(Collected data)
— BEGIN —
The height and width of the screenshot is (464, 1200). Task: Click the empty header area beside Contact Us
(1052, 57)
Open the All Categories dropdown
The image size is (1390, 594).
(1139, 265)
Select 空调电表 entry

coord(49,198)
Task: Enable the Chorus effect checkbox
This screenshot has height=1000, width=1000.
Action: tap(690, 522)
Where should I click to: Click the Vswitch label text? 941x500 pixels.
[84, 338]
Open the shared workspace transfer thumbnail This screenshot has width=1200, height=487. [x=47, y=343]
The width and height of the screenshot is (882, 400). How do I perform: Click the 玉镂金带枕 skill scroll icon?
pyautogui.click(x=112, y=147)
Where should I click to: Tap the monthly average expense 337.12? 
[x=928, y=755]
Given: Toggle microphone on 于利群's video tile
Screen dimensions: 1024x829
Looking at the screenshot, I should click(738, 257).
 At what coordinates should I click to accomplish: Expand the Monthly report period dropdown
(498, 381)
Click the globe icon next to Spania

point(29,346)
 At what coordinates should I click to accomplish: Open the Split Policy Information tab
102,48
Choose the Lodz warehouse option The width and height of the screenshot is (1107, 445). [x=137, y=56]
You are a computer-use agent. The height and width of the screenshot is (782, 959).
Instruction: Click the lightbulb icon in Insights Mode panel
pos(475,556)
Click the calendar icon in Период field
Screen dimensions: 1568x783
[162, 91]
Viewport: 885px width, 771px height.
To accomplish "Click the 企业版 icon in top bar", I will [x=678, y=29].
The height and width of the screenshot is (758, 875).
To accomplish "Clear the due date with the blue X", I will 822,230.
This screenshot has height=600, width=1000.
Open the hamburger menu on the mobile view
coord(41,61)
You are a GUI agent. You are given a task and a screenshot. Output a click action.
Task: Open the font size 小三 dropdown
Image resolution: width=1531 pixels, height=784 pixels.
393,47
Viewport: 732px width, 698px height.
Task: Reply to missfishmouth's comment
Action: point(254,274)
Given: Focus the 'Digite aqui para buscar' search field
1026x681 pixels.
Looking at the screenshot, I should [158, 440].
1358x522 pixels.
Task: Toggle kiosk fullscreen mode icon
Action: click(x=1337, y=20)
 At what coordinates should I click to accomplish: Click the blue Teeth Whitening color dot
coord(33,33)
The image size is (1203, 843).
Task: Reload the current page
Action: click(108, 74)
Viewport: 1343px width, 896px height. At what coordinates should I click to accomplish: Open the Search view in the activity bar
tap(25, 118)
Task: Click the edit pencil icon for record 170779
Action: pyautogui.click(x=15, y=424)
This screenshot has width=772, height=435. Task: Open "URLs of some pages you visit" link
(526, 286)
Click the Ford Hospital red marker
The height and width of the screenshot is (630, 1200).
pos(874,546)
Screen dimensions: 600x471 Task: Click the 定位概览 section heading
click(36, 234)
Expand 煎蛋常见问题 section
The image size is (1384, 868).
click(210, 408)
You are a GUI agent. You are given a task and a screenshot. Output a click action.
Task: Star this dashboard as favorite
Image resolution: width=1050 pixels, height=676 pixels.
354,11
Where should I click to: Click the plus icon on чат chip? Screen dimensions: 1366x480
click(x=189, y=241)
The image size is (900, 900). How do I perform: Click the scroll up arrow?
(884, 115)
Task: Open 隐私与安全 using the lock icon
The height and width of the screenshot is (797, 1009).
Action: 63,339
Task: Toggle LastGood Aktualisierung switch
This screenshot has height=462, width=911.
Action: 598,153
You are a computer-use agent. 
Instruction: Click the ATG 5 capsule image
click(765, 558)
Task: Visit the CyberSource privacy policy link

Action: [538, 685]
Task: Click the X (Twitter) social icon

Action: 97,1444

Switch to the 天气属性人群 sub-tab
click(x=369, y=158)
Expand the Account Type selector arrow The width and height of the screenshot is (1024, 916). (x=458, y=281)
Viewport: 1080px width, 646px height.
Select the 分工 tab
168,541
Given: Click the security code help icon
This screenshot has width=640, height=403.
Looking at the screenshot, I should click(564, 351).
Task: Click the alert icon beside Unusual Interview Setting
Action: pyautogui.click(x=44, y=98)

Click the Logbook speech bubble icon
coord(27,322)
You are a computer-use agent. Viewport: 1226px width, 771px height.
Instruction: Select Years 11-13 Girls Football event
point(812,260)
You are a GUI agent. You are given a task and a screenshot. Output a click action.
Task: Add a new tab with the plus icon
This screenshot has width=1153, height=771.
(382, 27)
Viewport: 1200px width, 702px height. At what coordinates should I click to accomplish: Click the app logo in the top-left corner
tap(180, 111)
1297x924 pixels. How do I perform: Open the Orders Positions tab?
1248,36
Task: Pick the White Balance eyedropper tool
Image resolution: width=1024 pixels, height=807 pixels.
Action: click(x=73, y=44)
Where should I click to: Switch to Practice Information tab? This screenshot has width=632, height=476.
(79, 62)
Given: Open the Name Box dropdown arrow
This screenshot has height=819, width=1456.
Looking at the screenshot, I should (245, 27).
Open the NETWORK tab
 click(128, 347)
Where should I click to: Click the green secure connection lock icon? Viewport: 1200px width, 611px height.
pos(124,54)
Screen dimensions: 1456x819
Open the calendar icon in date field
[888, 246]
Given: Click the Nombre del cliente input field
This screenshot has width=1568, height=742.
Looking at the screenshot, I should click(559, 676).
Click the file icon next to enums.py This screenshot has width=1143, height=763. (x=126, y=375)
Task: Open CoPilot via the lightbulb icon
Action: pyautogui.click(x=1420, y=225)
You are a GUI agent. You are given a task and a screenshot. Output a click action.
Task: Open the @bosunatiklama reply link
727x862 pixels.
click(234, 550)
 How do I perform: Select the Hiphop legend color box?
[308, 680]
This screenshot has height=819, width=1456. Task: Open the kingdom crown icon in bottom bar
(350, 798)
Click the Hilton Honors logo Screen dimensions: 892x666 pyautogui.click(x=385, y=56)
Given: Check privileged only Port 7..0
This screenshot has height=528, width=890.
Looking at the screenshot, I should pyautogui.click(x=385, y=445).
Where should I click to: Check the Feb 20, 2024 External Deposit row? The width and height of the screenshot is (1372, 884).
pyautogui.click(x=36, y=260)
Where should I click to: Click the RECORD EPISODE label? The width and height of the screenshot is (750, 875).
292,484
— END —
> [What is expected]: Edit the records above by replacing "globe icon" with "world icon" wherever it appears, and give all the records again with everything else unchanged.

> [Final result]:
The height and width of the screenshot is (464, 1200). Task: Click the empty header area beside Contact Us
(1052, 57)
Open the All Categories dropdown
The image size is (1390, 594).
(1139, 265)
Select 空调电表 entry

coord(49,198)
Task: Enable the Chorus effect checkbox
This screenshot has height=1000, width=1000.
Action: tap(690, 522)
Where should I click to: Click the Vswitch label text? 941x500 pixels.
[84, 338]
Open the shared workspace transfer thumbnail This screenshot has width=1200, height=487. [x=47, y=343]
The width and height of the screenshot is (882, 400). How do I perform: Click the 玉镂金带枕 skill scroll icon?
pyautogui.click(x=112, y=147)
Where should I click to: Tap the monthly average expense 337.12? 
[x=928, y=755]
Given: Toggle microphone on 于利群's video tile
Screen dimensions: 1024x829
Looking at the screenshot, I should click(738, 257).
 At what coordinates should I click to accomplish: Expand the Monthly report period dropdown
(498, 381)
Click the world icon next to Spania

point(29,346)
 At what coordinates should I click to accomplish: Open the Split Policy Information tab
102,48
Choose the Lodz warehouse option The width and height of the screenshot is (1107, 445). [x=137, y=56]
You are a computer-use agent. The height and width of the screenshot is (782, 959).
Instruction: Click the lightbulb icon in Insights Mode panel
pos(475,556)
Click the calendar icon in Период field
Screen dimensions: 1568x783
[162, 91]
Viewport: 885px width, 771px height.
To accomplish "Click the 企业版 icon in top bar", I will [x=678, y=29].
The height and width of the screenshot is (758, 875).
To accomplish "Clear the due date with the blue X", I will 822,230.
This screenshot has height=600, width=1000.
Open the hamburger menu on the mobile view
coord(41,61)
You are a GUI agent. You are given a task and a screenshot. Output a click action.
Task: Open the font size 小三 dropdown
Image resolution: width=1531 pixels, height=784 pixels.
393,47
Viewport: 732px width, 698px height.
Task: Reply to missfishmouth's comment
Action: point(254,274)
Given: Focus the 'Digite aqui para buscar' search field
1026x681 pixels.
Looking at the screenshot, I should [158, 440].
1358x522 pixels.
Task: Toggle kiosk fullscreen mode icon
Action: click(x=1337, y=20)
 At what coordinates should I click to accomplish: Click the blue Teeth Whitening color dot
coord(33,33)
The image size is (1203, 843).
Task: Reload the current page
Action: click(108, 74)
Viewport: 1343px width, 896px height. At what coordinates should I click to accomplish: Open the Search view in the activity bar
tap(25, 118)
Task: Click the edit pencil icon for record 170779
Action: pyautogui.click(x=15, y=424)
This screenshot has width=772, height=435. Task: Open "URLs of some pages you visit" link
(526, 286)
Click the Ford Hospital red marker
The height and width of the screenshot is (630, 1200).
pos(874,546)
Screen dimensions: 600x471 Task: Click the 定位概览 section heading
click(36, 234)
Expand 煎蛋常见问题 section
The image size is (1384, 868).
click(210, 408)
You are a GUI agent. You are given a task and a screenshot. Output a click action.
Task: Star this dashboard as favorite
Image resolution: width=1050 pixels, height=676 pixels.
354,11
Where should I click to: Click the plus icon on чат chip? Screen dimensions: 1366x480
click(x=189, y=241)
The image size is (900, 900). How do I perform: Click the scroll up arrow?
(884, 115)
Task: Open 隐私与安全 using the lock icon
The height and width of the screenshot is (797, 1009).
Action: 63,339
Task: Toggle LastGood Aktualisierung switch
This screenshot has height=462, width=911.
Action: 598,153
You are a computer-use agent. 
Instruction: Click the ATG 5 capsule image
click(765, 558)
Task: Visit the CyberSource privacy policy link

Action: [538, 685]
Task: Click the X (Twitter) social icon

Action: 97,1444

Switch to the 天气属性人群 sub-tab
click(x=369, y=158)
Expand the Account Type selector arrow The width and height of the screenshot is (1024, 916). (x=458, y=281)
Viewport: 1080px width, 646px height.
Select the 分工 tab
168,541
Given: Click the security code help icon
This screenshot has width=640, height=403.
Looking at the screenshot, I should click(564, 351).
Task: Click the alert icon beside Unusual Interview Setting
Action: pyautogui.click(x=44, y=98)

Click the Logbook speech bubble icon
coord(27,322)
You are a computer-use agent. Viewport: 1226px width, 771px height.
Instruction: Select Years 11-13 Girls Football event
point(812,260)
You are a GUI agent. You are given a task and a screenshot. Output a click action.
Task: Add a new tab with the plus icon
This screenshot has width=1153, height=771.
(382, 27)
Viewport: 1200px width, 702px height. At what coordinates should I click to accomplish: Click the app logo in the top-left corner
tap(180, 111)
1297x924 pixels. How do I perform: Open the Orders Positions tab?
1248,36
Task: Pick the White Balance eyedropper tool
Image resolution: width=1024 pixels, height=807 pixels.
Action: click(x=73, y=44)
Where should I click to: Switch to Practice Information tab? This screenshot has width=632, height=476.
(79, 62)
Given: Open the Name Box dropdown arrow
This screenshot has height=819, width=1456.
Looking at the screenshot, I should (245, 27).
Open the NETWORK tab
 click(128, 347)
Where should I click to: Click the green secure connection lock icon? Viewport: 1200px width, 611px height.
pos(124,54)
Screen dimensions: 1456x819
Open the calendar icon in date field
[888, 246]
Given: Click the Nombre del cliente input field
This screenshot has width=1568, height=742.
Looking at the screenshot, I should click(559, 676).
Click the file icon next to enums.py This screenshot has width=1143, height=763. (x=126, y=375)
Task: Open CoPilot via the lightbulb icon
Action: pyautogui.click(x=1420, y=225)
You are a GUI agent. You are given a task and a screenshot. Output a click action.
Task: Open the @bosunatiklama reply link
727x862 pixels.
click(234, 550)
 How do I perform: Select the Hiphop legend color box?
[308, 680]
This screenshot has height=819, width=1456. Task: Open the kingdom crown icon in bottom bar
(350, 798)
Click the Hilton Honors logo Screen dimensions: 892x666 pyautogui.click(x=385, y=56)
Given: Check privileged only Port 7..0
This screenshot has height=528, width=890.
Looking at the screenshot, I should pyautogui.click(x=385, y=445).
Where should I click to: Check the Feb 20, 2024 External Deposit row? The width and height of the screenshot is (1372, 884).
pyautogui.click(x=36, y=260)
Where should I click to: Click the RECORD EPISODE label? The width and height of the screenshot is (750, 875).
292,484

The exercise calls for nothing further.